Saved entries:

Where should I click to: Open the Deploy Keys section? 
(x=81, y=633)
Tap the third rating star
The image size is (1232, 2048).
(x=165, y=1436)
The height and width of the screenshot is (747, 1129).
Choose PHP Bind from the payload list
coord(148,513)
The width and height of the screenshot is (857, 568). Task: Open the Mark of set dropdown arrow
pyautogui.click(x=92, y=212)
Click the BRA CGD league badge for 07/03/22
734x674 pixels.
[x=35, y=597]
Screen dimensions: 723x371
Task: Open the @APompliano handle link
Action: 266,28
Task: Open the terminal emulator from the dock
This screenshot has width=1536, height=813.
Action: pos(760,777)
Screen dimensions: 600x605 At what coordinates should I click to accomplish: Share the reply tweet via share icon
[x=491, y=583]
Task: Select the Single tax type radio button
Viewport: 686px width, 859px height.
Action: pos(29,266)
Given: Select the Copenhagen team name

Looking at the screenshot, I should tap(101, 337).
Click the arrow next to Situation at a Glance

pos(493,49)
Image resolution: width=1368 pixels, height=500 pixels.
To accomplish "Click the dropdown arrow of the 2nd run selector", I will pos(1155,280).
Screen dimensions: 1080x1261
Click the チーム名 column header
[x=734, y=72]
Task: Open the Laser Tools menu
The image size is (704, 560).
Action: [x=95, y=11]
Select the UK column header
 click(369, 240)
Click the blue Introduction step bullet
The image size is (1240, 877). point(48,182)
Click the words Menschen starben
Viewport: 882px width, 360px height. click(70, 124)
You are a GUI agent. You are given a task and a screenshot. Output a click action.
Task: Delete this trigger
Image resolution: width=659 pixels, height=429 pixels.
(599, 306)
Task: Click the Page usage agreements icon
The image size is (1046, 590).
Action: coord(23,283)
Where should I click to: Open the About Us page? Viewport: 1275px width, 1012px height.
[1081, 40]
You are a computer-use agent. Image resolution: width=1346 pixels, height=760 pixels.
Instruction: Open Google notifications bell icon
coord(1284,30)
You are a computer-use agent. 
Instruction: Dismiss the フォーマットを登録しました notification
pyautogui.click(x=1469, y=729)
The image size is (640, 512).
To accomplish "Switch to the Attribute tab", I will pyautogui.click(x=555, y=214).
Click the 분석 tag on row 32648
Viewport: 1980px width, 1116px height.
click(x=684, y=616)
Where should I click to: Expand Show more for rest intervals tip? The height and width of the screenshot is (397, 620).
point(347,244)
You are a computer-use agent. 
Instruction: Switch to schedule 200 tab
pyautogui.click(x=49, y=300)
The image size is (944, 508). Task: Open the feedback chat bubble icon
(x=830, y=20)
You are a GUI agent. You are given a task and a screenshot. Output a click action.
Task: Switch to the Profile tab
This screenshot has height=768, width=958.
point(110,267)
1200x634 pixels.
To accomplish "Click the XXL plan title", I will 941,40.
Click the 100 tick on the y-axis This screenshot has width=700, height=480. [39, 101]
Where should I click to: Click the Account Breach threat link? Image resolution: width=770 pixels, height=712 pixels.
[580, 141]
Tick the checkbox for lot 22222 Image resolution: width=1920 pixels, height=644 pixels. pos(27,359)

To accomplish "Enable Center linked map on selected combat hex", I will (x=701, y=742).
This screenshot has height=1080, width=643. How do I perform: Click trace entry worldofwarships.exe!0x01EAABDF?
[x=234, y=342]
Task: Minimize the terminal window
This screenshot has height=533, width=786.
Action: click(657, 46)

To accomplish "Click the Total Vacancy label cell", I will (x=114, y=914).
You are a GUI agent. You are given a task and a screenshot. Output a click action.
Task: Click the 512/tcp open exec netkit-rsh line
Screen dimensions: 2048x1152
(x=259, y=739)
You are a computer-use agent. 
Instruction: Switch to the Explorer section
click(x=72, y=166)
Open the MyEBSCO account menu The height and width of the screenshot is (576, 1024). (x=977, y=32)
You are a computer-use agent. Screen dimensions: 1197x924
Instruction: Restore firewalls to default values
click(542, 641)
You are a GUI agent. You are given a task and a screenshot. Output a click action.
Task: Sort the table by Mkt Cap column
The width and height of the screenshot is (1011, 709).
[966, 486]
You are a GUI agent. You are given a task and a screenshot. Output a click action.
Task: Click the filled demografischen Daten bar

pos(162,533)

(PROBLEM TO SOLVE) Copy the lines of the saved entries verbatim, from the first line through the line containing "Action: pos(29,266)", inclusive.

(FINISHED EXERCISE)
Where should I click to: Open the Deploy Keys section? 
(x=81, y=633)
Tap the third rating star
The image size is (1232, 2048).
(x=165, y=1436)
The height and width of the screenshot is (747, 1129).
Choose PHP Bind from the payload list
coord(148,513)
The width and height of the screenshot is (857, 568). Task: Open the Mark of set dropdown arrow
pyautogui.click(x=92, y=212)
Click the BRA CGD league badge for 07/03/22
734x674 pixels.
[x=35, y=597]
Screen dimensions: 723x371
Task: Open the @APompliano handle link
Action: 266,28
Task: Open the terminal emulator from the dock
This screenshot has width=1536, height=813.
Action: pos(760,777)
Screen dimensions: 600x605 At what coordinates should I click to accomplish: Share the reply tweet via share icon
[x=491, y=583]
Task: Select the Single tax type radio button
Viewport: 686px width, 859px height.
Action: pos(29,266)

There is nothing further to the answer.